WORK TASK → Among the lines below, count those that include "will", and state the count alone.

SOURCE MATERIAL →
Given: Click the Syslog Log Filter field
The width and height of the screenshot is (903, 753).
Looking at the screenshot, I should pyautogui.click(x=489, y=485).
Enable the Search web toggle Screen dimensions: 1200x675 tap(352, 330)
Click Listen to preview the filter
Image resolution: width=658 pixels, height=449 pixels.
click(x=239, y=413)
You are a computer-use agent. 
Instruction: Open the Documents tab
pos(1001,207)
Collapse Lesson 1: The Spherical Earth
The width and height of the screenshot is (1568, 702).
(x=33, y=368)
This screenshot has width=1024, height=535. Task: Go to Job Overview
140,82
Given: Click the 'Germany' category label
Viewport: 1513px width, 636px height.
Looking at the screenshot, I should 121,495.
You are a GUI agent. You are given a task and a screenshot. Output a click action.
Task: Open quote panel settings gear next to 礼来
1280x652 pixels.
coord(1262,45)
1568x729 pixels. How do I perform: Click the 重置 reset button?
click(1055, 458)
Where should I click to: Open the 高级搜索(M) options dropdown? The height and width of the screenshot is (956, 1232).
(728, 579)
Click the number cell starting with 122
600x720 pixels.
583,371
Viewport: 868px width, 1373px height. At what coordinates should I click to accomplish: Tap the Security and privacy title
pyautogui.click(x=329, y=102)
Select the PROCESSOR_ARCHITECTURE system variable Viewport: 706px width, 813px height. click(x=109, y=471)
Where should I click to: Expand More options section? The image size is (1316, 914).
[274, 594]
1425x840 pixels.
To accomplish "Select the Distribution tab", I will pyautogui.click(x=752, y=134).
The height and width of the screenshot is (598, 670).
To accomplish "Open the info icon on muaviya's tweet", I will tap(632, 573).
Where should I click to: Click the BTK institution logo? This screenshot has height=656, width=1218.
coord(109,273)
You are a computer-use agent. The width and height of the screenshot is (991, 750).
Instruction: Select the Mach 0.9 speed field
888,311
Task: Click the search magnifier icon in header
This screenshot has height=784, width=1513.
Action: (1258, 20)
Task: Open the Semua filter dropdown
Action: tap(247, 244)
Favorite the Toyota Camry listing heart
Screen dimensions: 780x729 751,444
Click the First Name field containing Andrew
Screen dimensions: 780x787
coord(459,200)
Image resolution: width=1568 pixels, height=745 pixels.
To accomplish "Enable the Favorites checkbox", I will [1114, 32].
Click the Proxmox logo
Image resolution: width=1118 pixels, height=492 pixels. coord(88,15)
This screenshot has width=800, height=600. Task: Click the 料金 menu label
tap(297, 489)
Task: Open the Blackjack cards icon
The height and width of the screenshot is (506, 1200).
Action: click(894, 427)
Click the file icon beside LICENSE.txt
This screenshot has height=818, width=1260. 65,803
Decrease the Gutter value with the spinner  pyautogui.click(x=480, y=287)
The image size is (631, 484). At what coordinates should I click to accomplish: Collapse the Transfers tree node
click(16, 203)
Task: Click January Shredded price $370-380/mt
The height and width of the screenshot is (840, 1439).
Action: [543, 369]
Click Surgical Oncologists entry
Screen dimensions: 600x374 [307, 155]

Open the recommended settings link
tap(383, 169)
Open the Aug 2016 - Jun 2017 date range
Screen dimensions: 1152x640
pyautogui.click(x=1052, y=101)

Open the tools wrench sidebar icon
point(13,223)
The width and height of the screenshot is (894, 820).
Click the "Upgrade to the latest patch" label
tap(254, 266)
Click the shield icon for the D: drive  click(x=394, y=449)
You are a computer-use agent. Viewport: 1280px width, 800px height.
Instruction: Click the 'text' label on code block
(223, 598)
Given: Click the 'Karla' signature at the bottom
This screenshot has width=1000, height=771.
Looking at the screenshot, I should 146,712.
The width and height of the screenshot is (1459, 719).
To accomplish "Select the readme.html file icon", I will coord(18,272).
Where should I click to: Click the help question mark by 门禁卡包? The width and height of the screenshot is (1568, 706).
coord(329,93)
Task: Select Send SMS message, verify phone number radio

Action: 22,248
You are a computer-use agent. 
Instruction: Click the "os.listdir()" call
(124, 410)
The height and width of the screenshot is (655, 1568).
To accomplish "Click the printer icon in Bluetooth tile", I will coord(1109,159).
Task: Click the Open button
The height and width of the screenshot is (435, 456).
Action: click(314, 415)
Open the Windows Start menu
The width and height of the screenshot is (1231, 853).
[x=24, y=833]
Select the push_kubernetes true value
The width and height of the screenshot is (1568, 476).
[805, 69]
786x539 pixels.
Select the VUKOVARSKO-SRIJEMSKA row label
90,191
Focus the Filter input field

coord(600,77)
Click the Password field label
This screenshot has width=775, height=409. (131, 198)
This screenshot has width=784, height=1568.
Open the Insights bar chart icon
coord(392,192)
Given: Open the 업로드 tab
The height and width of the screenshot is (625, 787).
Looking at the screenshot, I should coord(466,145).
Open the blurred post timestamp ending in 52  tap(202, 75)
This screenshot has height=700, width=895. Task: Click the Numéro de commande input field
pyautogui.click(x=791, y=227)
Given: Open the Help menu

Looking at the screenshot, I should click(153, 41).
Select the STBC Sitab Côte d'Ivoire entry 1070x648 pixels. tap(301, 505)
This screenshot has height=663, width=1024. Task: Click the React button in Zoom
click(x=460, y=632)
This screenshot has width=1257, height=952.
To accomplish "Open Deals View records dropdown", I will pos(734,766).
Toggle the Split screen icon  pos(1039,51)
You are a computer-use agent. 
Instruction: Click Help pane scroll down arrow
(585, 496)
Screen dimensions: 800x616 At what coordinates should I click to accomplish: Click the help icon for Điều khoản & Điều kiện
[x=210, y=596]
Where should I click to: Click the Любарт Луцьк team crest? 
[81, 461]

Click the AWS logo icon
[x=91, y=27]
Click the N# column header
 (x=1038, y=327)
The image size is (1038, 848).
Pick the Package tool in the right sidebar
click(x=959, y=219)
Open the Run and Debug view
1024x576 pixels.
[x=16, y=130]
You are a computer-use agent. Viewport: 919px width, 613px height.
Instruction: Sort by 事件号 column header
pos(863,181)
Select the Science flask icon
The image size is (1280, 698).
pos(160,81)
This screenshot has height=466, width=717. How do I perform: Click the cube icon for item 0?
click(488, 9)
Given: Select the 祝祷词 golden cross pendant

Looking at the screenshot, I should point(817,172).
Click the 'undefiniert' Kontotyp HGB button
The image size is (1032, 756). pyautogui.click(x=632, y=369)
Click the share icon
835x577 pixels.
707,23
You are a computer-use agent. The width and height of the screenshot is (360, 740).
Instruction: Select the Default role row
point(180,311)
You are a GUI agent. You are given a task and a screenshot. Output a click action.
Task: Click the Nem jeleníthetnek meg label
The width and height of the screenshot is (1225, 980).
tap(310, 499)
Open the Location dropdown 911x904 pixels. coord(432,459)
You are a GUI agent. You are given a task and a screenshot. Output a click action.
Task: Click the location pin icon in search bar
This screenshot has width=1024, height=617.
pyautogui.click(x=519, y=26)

WORKED SOLUTION → 6